Sabtu, 19 November 2016

To Whom May It Concern

Tak habis pikir aku merasakan tak enaknya menjadi pengangguran intelek. Kau tahu pengangguran intelek itu apa? Ya, seorang sarjana muda yang tidak punya pekerjaan. Peraih predikat terancam cumlaude saat masih kuliah, kini, setelah lulus, aku terancam nganggur. Rasanya semakin perih ketika aku juga menderita patah hati tingkat dewa. Lantaran perempuan yang aku incar selama hampir 2 tahun terakhir akan dilamar oleh orang lain. Lengkaplah batin ini tersiksa.
Shinta Naomi perempuan itu. Gadis kelahiran Malang 21 tahun silam. Perempuan yang ingin aku temui saat ini untuk mendengarkan langsung dari mulutnya bahwa Rizal Abraham tak jadi melamar. Paling tidak Rizal itu bicara padaku empat mata menunjukkan sedikit simpati atas hari-hari, bulan-bulan dan tahun-tahun yang telah kami lalui bersama. Atas nama cinta pertamaku pada Naomi dan menunjukkan sedikit rasa penghormatan untukku terakhir kalinya.
“Ku dengar Naomi sudah dilamar Rizal, anak Pak Samsul yang kaya itu.” Begitu kabar tunangan itu muncul pertama kali dari mulut Gilang.

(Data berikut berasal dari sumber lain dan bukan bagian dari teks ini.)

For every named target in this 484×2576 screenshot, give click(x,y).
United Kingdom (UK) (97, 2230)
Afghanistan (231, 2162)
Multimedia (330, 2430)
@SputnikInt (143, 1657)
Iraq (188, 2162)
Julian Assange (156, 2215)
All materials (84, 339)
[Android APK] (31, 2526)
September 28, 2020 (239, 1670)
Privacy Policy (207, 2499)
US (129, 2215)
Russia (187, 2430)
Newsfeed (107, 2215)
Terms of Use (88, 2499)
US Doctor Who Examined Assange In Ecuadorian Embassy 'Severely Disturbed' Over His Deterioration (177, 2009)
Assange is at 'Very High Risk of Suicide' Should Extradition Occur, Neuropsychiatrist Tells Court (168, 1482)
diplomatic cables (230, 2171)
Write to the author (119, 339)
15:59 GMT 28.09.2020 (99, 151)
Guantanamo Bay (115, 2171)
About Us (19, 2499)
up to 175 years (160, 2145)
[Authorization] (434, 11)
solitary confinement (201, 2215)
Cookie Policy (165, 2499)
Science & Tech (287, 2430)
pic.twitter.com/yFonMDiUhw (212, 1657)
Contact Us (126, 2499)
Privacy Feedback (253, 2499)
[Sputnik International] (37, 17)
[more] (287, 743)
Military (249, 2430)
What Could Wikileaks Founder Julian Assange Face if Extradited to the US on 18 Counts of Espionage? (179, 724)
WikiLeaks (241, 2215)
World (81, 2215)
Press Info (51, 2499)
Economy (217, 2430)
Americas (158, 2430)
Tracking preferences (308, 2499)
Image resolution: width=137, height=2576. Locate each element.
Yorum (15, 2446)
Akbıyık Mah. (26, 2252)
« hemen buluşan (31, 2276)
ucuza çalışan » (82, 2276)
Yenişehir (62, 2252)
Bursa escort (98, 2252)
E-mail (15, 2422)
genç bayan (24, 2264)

Seketika itu pula leherku seakan terjerat tambang jangkar perahu tangker. Beberapa detik kemudian kaki lemas, tubuh seperti tak punya tulang, lunglai. Aku mencoba untuk sangsi, namun perasaan jatuh ini sudah terlanjur dalam. Sangsi itu naik menjadi frustasi, lalu menjadi putus asa, kemudian menjadi marah. Marah pada diri sendiri karena telat langkah. Marah pada Rizal yang merebut Naomi secara halus dari keadaanku yang terpuruk ini. Marah pada situasi yang runyam, entah perasaan apa lagi selanjutnya yang harus aku jelaskan di sini.
Seperti sebuah skenario dalam sebuah telenovela. Seorang kekasih direbut oleh seorang antah berantah, lantaran dijodohkan, soal derajat dan martabat, atau perkara utang-piutang, warisan dan harta benda semacamnya. Atau seseorang yang sudah mengincar seorang perempuan, menahannya bertahun-tahun, lalu malah nikah sama orang yang baru dikenalnya tiga bulan yang lalu. Atau yang lebih mirisnya lagi, sepasang kekasih yang sudah berikrar membangun rumah tangga, tahu-tahu bubar lantaran sang mantan tiba-tiba muncul di pasar baru. Pertemuan itu biasanya ketika ban mobil pecah dan seorang montir jalanan yang gantengnya tak masuk akal, lalu benih-benih cinta muncul perlahan, menghanguskan butiran cerita indah di belakangnya. Aku perhatikan setiap ada prahara cinta macam ini, minimal si perempuan meninggalkan sepucuk surat sebagai pesan terakhir untuk orang yang selama ini dekat dengannya.
Saat ku tanyai kabar lewat sms, bbm, whatsup, line, we chat, facebook, twitter, instagram, dan friendster, tak sepatah kata pun ku dapati pesan itu dari Naomi. Perasaan marahku itu kini naik kelas lagi menjadi hampa. Hampa itu sepi. Sepi seperti kuburan. Sepi bisa berarti kosong. Sekosong balon gas yang diisi oleh helium di pasar malam. Aku menjadi penasaran pria macam apa sih yang bernama Rizal Abraham itu? Ku tanya Gilang tentang tempat tinggal orang ini. Karena dari dialah kabar lamaran itu muncul, setidaknya Gilang tahu di mana Rizal tinggal. Lalu ku pacu sepeda motorku sekarang juga.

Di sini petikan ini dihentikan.